YOUR INSTRUCTIONS: Transcribe the section of the Hadoop non-HDFS filestores page below, starting at the words "Pattern - Hadoop running against non-HDFS distributed" and ending after "on the classpath.".

QUOTED PASSAGE:
Pattern - Hadoop running against non-HDFS distributed filestores

Contents

Pattern - Hadoop running against non-HDFS filesystems

There is no requirement that Hadoop work with HDFS filesystems only. As well as importing/exporting from different filesystems, Hadoop can run with different filestores. As of Hadoop 0.18, that list included kfs and Amazon S3.

Features

  • Hadoop is started with the appropriate filesystem driver JARs and any dependencies on the classpath.
  • The Hadoop site configuration files are set up with the relevant URI prefix to provider class binding(s).
    <property>
      <name>fs.example.impl</name>
      <value>org.apache.hadoop.fs.example.ExampleFileSystem</value>
      <description>Bind the example:// prefix to the ExampleFileSystem implementation</description>
    </property>
    
  • No HDFS nodes are deployed; no NameNode, DataNode or Secondary NameNode.
  • JobTracker and TaskTracker nodes are deployed to use URIs of the relevant prefix as thei

Advantages

  • Integrates with existing file systems
  • Can access data stored in existing filestores
  • Integrating the data with existing applications is easier.

THE DATA:
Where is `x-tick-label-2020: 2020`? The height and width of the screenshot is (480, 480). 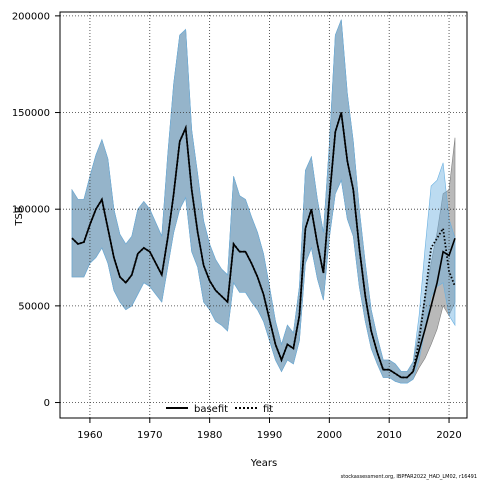
x-tick-label-2020: 2020 is located at coordinates (448, 436).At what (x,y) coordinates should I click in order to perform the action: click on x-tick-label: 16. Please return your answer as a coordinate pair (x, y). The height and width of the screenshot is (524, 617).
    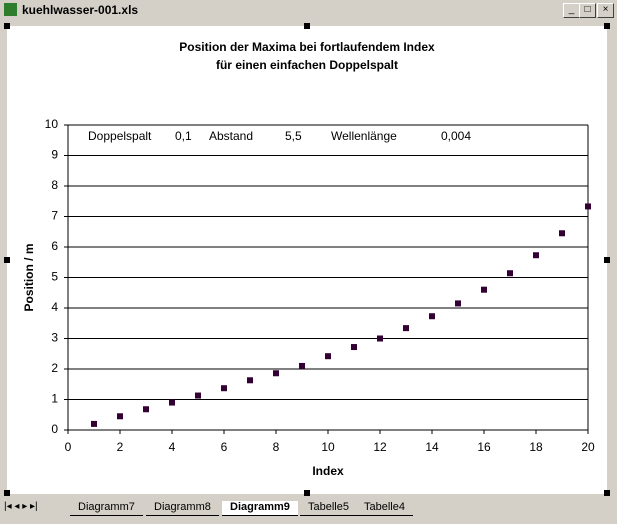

PROBLEM SOLUTION:
Pattern - Hadoop running against non-HDFS distributed filestores

Contents

Pattern - Hadoop running against non-HDFS filesystems

There is no requirement that Hadoop work with HDFS filesystems only. As well as importing/exporting from different filesystems, Hadoop can run with different filestores. As of Hadoop 0.18, that list included kfs and Amazon S3.

Features

  • Hadoop is started with the appropriate filesystem driver JARs and any dependencies on the classpath.